また、愛那が出没しそうな場所にも行く事を控える。


 敵の実態を把握するために、秀真は彼女の育ちや人となりを徹底的に調べさせる事にした。


 人を雇い、愛那の子供の頃から学生時代、現在に至るまで関わりのある人物を調べ、彼らと偶然を装って何度か会話をし、愛那の事を探れるようになるまで時間を掛けた。


 花音には心配を掛けないように、必ず朝晩には連絡をするよう心がけた。


 彼女が言うには、十月の上旬には瀬ノ尾グループは金田が情報流出した対応に追われているとの事だったが、中旬になって自分が倒れるという時期になっても、日々平和なままだ。

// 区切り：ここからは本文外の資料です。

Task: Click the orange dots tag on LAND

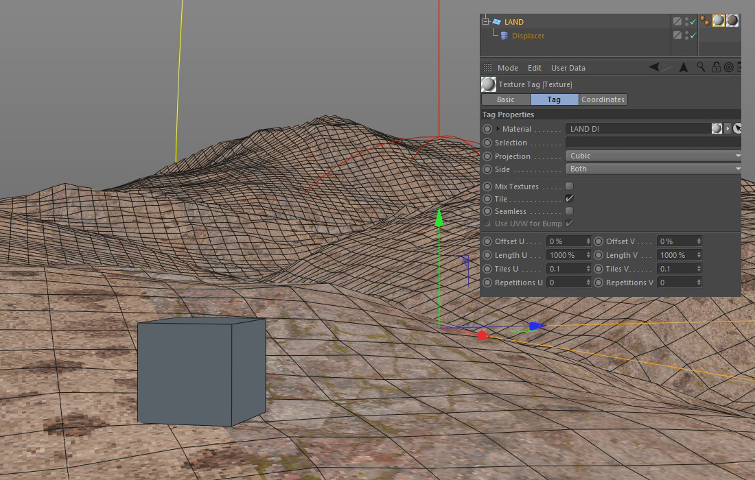Action: [x=705, y=21]
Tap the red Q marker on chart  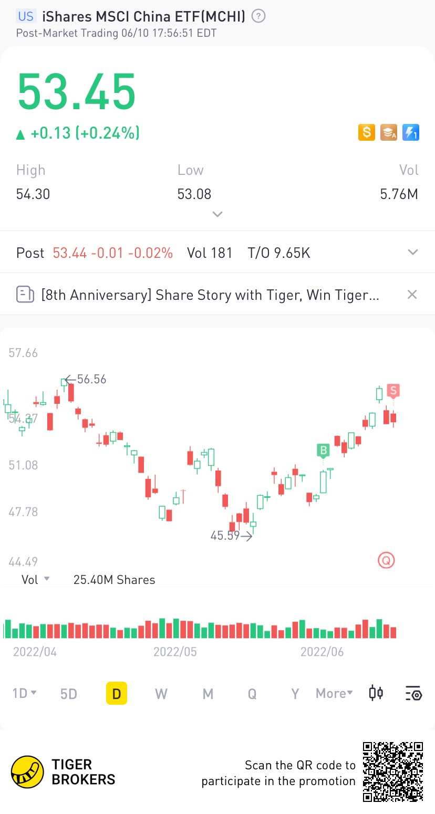386,560
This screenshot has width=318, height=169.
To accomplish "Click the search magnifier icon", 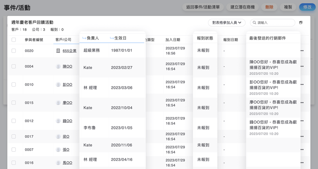I will (254, 23).
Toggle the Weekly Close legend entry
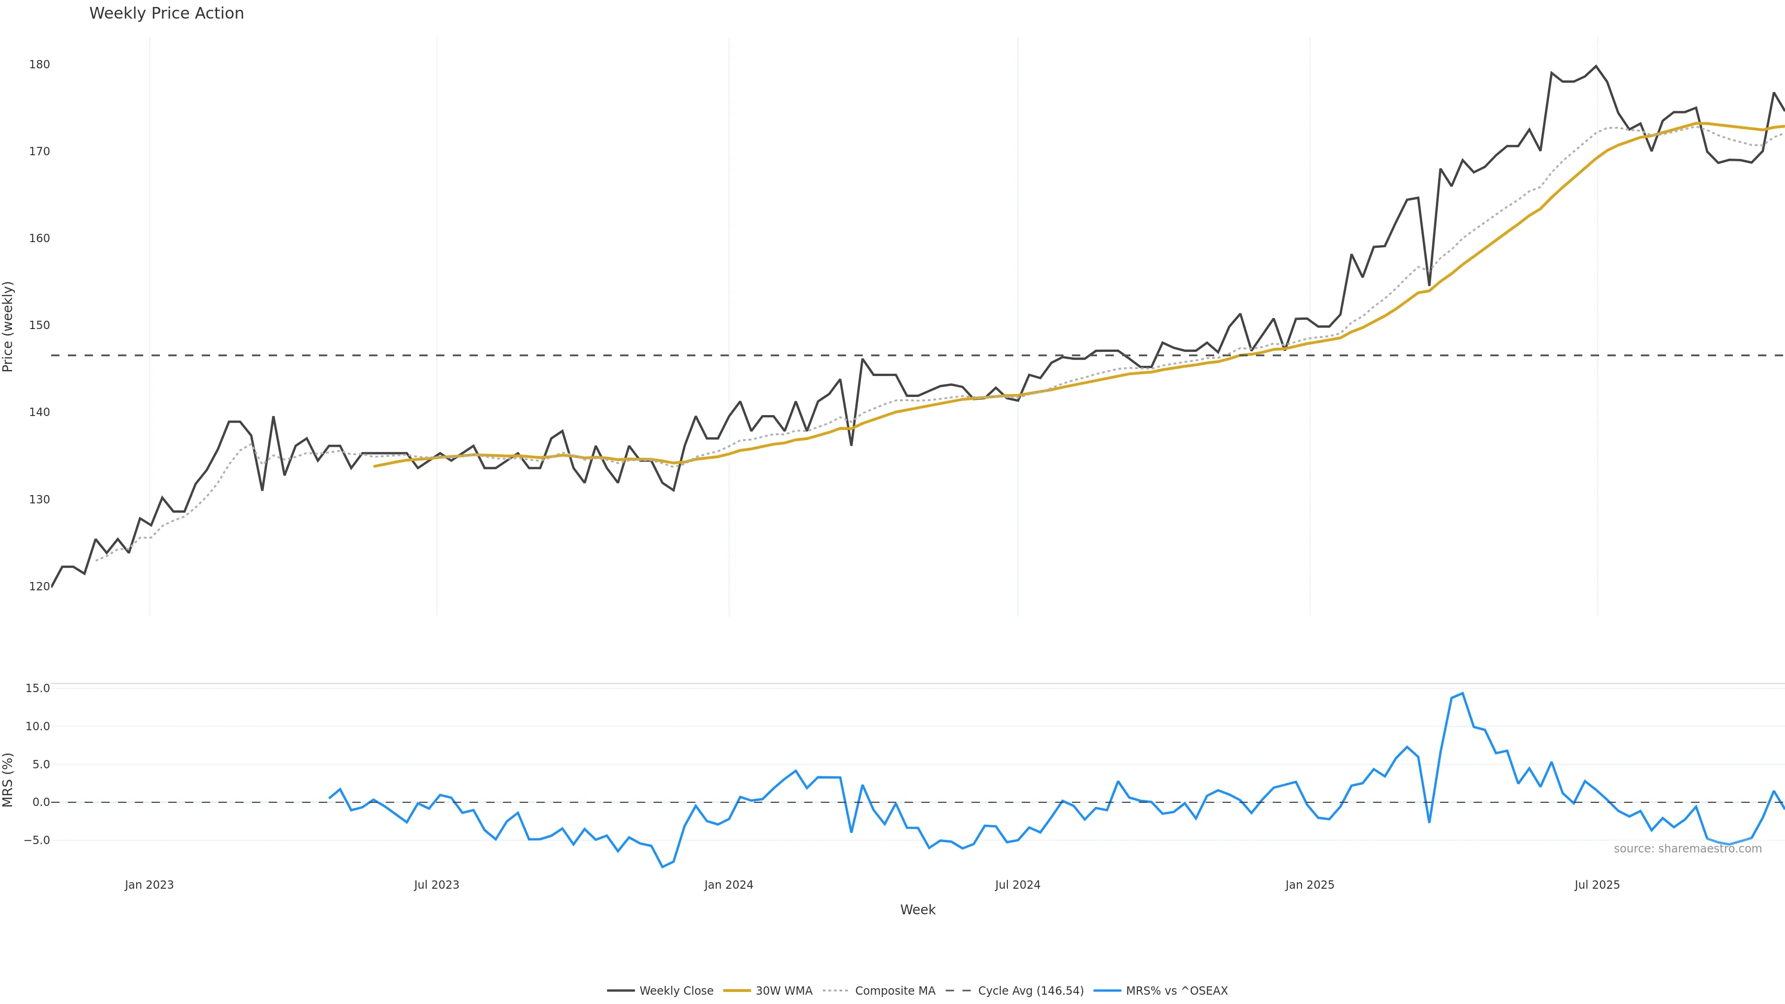Screen dimensions: 1785x1004 pos(676,991)
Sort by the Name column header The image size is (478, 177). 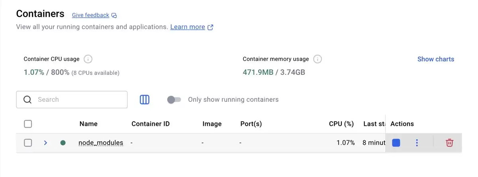tap(88, 124)
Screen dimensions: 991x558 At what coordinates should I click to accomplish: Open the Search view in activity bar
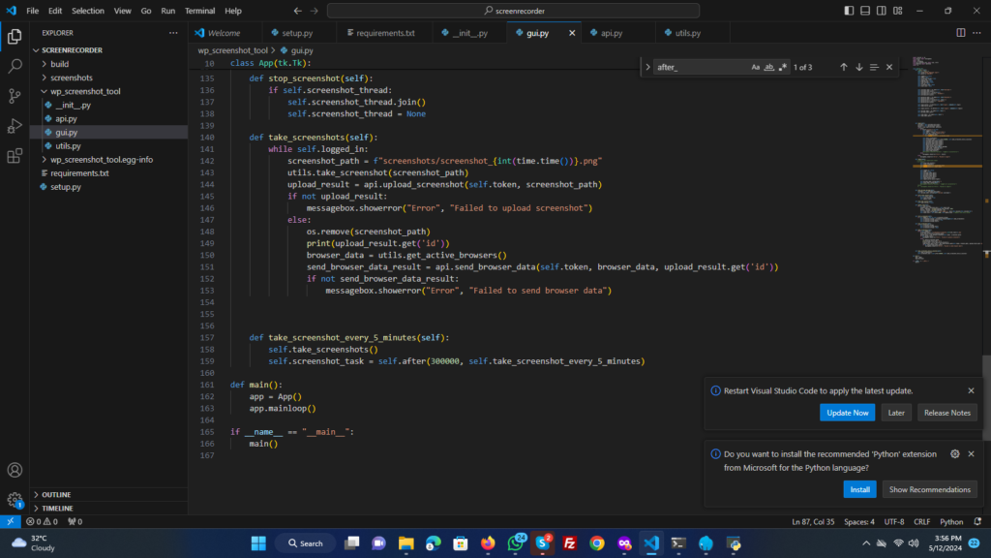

 その間も、秀真の元には静かに、着実に愛那に関する情報が集まっていた。





 その後、秀真はあれだけ回避していた演奏会に足繁く通い、愛那との接点を持とうとした。


 案の定、海外の有名オーケストラが来日して公演した時、原宿にあるホールで愛那に声を掛けられた。


「秀真さん、お久しぶりです」


「愛那さん、久しぶりですね」


 演奏が終わったあと、ロビーでは着飾った観客たちが談笑していた。


 目的を終えてすぐ帰る者もいるが、〝知った顔〟を見て会話に花を咲かせる人たちは、大体見た事のある顔ぶれだ。


「もしこのあとお時間があるなら、お茶でもしませんか?」


 いつものように愛那に誘われ、秀真は快諾した。